Your Question

A hook is a method on a model that receives a DB object (and a pointer to itself). This limits possible hook dependencies to:

  1. Fields/state on the model: this breaks away from using models as PODs.
  2. DB context: this is fine for tracing, but not intended for dependencies.
  3. Using some global singleton variables: this is problematic for tests, needs mutex for threads etc.

In my actual use case, I have some request-id tracing stuff which works fine as context, but I also have an eventbus instance that I'm trying to move away from global singleton (3.) with context, but this is also being quite problematic.

Is there a "proper" way to inject dependencies into hooks, or some recommendation?

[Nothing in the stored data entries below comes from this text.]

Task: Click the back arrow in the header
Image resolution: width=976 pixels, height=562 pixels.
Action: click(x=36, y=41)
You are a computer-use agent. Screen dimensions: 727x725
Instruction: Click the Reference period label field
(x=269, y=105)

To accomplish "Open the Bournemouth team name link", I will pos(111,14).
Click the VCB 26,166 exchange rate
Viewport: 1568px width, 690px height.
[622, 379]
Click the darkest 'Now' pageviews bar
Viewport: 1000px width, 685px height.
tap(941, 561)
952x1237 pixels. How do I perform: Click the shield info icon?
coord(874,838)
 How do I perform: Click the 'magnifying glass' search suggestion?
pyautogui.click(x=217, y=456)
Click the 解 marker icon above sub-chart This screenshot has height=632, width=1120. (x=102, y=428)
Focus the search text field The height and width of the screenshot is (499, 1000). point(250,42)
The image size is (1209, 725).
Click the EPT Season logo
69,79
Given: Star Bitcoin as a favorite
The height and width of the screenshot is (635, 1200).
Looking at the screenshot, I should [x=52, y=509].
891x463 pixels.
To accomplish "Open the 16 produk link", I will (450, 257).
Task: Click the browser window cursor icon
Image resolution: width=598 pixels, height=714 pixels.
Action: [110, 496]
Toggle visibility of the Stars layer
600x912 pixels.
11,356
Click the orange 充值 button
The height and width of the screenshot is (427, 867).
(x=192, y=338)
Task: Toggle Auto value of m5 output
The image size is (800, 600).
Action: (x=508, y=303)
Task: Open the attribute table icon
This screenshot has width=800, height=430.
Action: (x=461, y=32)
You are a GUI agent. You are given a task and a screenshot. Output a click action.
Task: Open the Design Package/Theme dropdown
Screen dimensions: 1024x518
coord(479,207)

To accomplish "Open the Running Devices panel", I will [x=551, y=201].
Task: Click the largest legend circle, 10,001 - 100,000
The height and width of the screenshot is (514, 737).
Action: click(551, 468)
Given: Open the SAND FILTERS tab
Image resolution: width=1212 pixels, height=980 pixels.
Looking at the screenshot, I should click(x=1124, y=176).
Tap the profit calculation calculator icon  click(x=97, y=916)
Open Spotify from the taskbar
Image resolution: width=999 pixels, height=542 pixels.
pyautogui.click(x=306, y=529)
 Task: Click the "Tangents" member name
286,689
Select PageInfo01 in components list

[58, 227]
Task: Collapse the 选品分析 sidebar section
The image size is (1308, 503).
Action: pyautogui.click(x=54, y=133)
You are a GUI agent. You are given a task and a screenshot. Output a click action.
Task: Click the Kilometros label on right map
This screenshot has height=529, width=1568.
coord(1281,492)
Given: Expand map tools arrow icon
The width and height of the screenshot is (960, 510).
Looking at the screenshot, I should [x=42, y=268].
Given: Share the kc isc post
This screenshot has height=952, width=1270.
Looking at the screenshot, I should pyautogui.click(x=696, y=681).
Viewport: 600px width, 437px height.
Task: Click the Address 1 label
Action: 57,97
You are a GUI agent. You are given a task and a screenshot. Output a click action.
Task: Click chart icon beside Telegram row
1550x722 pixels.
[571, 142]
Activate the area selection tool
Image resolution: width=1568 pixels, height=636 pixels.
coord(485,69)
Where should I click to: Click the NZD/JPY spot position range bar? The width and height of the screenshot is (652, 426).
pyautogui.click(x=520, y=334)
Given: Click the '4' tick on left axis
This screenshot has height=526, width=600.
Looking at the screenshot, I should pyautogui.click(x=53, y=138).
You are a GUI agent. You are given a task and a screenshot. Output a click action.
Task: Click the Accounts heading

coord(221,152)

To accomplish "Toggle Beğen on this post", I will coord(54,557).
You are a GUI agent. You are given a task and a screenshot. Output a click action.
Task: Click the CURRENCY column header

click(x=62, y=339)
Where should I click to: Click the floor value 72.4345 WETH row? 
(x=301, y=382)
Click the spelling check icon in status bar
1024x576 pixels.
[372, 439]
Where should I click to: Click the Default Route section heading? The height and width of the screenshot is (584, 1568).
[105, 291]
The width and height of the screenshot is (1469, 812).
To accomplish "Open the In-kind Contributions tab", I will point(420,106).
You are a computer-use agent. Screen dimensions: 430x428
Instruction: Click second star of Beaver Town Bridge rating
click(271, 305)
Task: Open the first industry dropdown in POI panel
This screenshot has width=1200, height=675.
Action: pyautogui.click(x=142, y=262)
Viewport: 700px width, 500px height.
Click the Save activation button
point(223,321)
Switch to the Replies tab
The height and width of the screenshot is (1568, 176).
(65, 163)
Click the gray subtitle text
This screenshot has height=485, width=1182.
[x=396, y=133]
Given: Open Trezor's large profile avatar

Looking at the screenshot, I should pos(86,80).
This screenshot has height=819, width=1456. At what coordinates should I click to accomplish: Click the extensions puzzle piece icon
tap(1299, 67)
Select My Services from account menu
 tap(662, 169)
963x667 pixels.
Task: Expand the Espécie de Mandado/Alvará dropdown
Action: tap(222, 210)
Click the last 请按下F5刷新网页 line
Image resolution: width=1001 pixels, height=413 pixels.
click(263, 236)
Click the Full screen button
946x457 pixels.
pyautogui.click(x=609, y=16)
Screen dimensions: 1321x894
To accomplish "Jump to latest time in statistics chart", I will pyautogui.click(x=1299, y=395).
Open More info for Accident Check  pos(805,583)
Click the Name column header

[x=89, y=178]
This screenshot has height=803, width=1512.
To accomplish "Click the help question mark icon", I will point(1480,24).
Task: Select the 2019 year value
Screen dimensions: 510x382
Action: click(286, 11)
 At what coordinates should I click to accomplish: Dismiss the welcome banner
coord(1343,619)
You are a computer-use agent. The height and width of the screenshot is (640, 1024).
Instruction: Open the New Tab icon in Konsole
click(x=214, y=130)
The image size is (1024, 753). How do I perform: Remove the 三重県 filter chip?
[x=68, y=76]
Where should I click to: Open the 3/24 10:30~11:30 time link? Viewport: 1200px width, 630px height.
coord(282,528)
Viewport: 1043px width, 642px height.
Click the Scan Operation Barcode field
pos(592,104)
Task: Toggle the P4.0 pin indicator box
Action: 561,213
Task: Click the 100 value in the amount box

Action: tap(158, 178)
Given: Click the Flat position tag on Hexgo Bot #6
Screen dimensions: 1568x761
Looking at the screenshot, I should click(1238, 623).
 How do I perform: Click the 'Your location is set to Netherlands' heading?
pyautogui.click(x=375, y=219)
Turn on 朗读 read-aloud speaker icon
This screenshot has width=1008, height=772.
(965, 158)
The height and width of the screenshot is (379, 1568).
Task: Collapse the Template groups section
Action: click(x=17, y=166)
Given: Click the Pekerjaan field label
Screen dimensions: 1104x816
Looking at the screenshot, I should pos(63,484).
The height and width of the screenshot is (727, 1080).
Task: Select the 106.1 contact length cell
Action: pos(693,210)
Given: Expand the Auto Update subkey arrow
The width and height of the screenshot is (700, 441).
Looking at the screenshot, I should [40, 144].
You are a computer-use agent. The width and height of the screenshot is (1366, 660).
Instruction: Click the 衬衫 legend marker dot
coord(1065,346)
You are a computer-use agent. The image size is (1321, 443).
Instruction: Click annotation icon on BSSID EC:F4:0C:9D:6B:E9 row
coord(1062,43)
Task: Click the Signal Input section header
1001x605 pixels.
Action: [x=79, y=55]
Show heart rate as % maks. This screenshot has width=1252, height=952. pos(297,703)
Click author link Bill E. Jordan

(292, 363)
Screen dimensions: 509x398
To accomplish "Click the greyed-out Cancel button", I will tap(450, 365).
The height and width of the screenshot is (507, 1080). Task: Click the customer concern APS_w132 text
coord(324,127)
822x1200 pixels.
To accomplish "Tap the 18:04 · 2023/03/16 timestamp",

The document you expected this should be explained

https://gorm.io/docs/hooks.html

Expected answer

Preferred choice, another option that I didn't know, or reframing the problem itself. Thank you!

Comment From: a631807682

Do you need db.Statement.Settings?

https://gorm.io/docs/settings.html#content-inner

Comment From: benjajaja

@a631807682 yes exactly something like that. Do Settings get propagated into new .Sessions and transactions?

Comment From: a631807682

It depends on how you use it

    tx1 := DB.Set("test", 123)
    v, _ := DB.Get("test") // nil
    v1, _ := tx1.Get("test") // 123

Here it is described whether to copy settings or not https://github.com/go-gorm/gorm/blob/master/gorm.go#L366

Comment From: benjajaja

Aha, it looks like it copies the settings then. Great, thanks a lot!